The Senegalese government has announced the opening of the sugar import market starting July 15, 2026, to prevent shortages and ensure the country’s supply in the lead-up to major religious holidays.
The government reaffirmed its support for local production.
In a statement released Monday, the Ministry of Industry and Trade denied reports of imports already authorised. It clarified that no sugar or DIPA imports have been approved since December 15, 2025, in order to keep the market open to production by the Senegalese Sugar Company (CSS).
The ministry explained, however, that the decline in CSS’s stocks necessitates opening the market to supplement domestic supply.

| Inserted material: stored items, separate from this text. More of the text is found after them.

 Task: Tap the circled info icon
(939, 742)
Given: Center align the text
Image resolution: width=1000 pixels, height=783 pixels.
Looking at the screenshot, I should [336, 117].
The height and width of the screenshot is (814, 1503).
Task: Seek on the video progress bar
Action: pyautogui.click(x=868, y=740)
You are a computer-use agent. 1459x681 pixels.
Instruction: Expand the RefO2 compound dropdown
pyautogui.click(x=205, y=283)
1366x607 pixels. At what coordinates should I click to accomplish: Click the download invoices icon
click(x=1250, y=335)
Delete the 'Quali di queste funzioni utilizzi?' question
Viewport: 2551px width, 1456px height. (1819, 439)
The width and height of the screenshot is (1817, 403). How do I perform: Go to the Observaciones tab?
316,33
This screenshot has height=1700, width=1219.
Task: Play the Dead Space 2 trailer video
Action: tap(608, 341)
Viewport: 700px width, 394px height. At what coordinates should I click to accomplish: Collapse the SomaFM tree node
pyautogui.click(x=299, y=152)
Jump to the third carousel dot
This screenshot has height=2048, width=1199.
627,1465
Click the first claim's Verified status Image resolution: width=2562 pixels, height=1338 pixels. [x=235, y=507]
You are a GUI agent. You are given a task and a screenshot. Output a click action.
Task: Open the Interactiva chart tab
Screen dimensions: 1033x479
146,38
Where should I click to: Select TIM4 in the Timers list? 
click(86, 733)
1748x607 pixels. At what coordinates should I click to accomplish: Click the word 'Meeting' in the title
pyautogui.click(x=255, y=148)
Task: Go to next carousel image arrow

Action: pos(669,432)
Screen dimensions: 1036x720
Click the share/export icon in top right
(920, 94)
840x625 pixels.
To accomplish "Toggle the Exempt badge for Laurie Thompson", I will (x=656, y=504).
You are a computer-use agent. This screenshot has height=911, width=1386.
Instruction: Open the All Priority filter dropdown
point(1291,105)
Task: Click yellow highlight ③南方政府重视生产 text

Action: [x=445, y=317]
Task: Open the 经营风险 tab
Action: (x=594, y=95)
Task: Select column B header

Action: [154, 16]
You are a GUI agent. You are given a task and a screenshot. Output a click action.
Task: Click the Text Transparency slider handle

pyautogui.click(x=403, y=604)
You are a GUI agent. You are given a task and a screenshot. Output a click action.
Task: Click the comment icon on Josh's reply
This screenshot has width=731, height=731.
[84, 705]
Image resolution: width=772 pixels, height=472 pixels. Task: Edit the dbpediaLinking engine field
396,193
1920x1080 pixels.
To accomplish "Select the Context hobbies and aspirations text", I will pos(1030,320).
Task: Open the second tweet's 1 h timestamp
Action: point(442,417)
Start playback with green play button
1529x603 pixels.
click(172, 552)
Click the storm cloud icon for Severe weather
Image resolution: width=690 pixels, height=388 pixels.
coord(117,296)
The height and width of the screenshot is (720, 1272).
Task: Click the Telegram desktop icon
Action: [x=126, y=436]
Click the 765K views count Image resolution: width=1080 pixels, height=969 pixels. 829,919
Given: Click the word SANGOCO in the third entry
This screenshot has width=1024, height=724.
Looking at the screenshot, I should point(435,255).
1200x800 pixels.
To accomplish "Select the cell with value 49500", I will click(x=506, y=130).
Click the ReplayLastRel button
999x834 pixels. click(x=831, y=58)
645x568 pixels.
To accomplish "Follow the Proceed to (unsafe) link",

The company produces approximately 140,000 tonnes of sugar per year, while the country’s consumption averages 25,000 tonnes per month, with a significant increase during the Magal and Gamou celebrations.
The authorities also point out that the needs of the months of August to November are traditionally met, in part, by imports intended to supplement local production.
According to the ministry, this opening, scheduled to begin on July 15, has the sole objective of securing supply, ensuring the continuity of distribution, and preserving price stability on the domestic market.
The government emphasises that this measure does not call into question its import-substitution policy.
It reaffirms its commitment to supporting the national sugar sector while protecting consumers’ purchasing power.
Finally, the ministry calls on the CSS (Sugar Company) and other stakeholders in the sector to continue their collaboration with public authorities in order to optimise supply chains.
It warns that the state will remain firm in the face of any attempt to disrupt the market or challenge decisions made in the public interest.